Increased synovial expression of nuclear receptors correlates with protection in pristane‐induced arthritis: A possible novel genetically regulated homeostatic mechanism

Objective To use microarray analyses of gene expression to characterize the synovial molecular pathways regulated by the arthritis regulatory locus Cia25 and to determine how it operates to control disease severity and joint damage. Methods Synovial tissues from DA rats and DA.ACI(Cia25) rats obtained 21 days after induction of pristane‐induced arthritis were used for RNA extraction and hybridization to Illumina RatRef‐12 Expression BeadChips (22,228 genes). Genes with a P value ≤0.01 and a fold difference in expression ≥1.5 between DA rats and DA.ACI(Cia25) rats were considered significant. Results Interleukin‐1β (IL‐1β) (7.4‐fold), IL‐6 (67‐fold), Ccl2, Cxcl10, Mmp3, Mmp14, and innate immunity genes were expressed at increased levels in DA rats and at significantly lower levels in DA.ACI(Cia25) congenic rats. DA.ACI(Cia25) rats had increased expression of 10 nuclear receptor (NR) genes, including those known to interfere with NF‐κB activity and cytokine expression, such as Lxra, Pparg, and Rxrg. DA.ACI(Cia25) rats also had increased expression of NR targets, suggesting increased NR activity. While Vdr was not differentially expressed, a Vdr expression signature was detected in congenic rats, along with up‐regulation of mediators of vitamin D synthesis.

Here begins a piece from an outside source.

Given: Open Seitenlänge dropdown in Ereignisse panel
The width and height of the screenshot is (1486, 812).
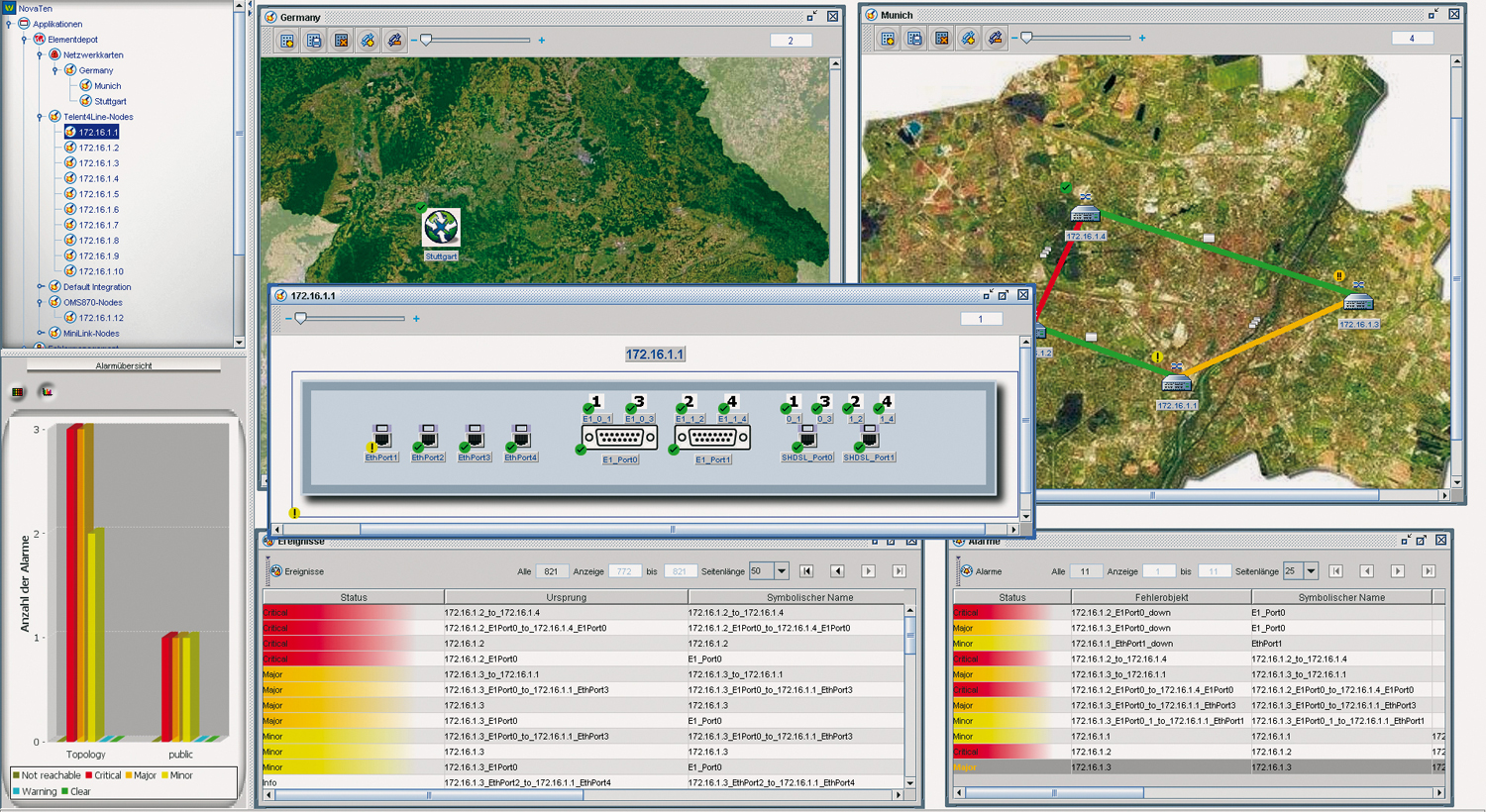Looking at the screenshot, I should [x=782, y=571].
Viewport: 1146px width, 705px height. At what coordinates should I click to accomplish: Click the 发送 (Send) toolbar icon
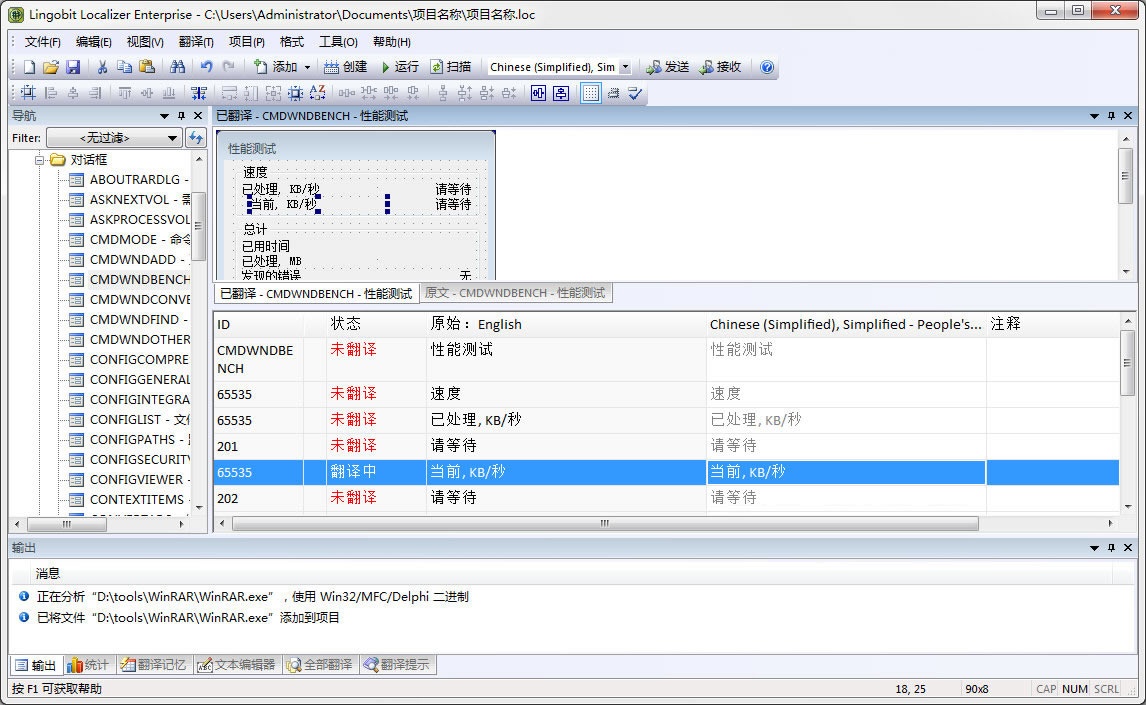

Conclusion This is the first description of the association between increased synovial levels of NRs and arthritis protection. The expression of NRs was inversely correlated with the expression of key mediators of arthritis, suggesting reciprocally opposing effects either via NF‐κB or at the genomic level in the synovial tissue. We consider that the NR signature may have an important role in maintaining synovial homeostasis and an inflammation‐free tissue. These processes are regulated by the Cia25 gene and suggest a new function for this gene.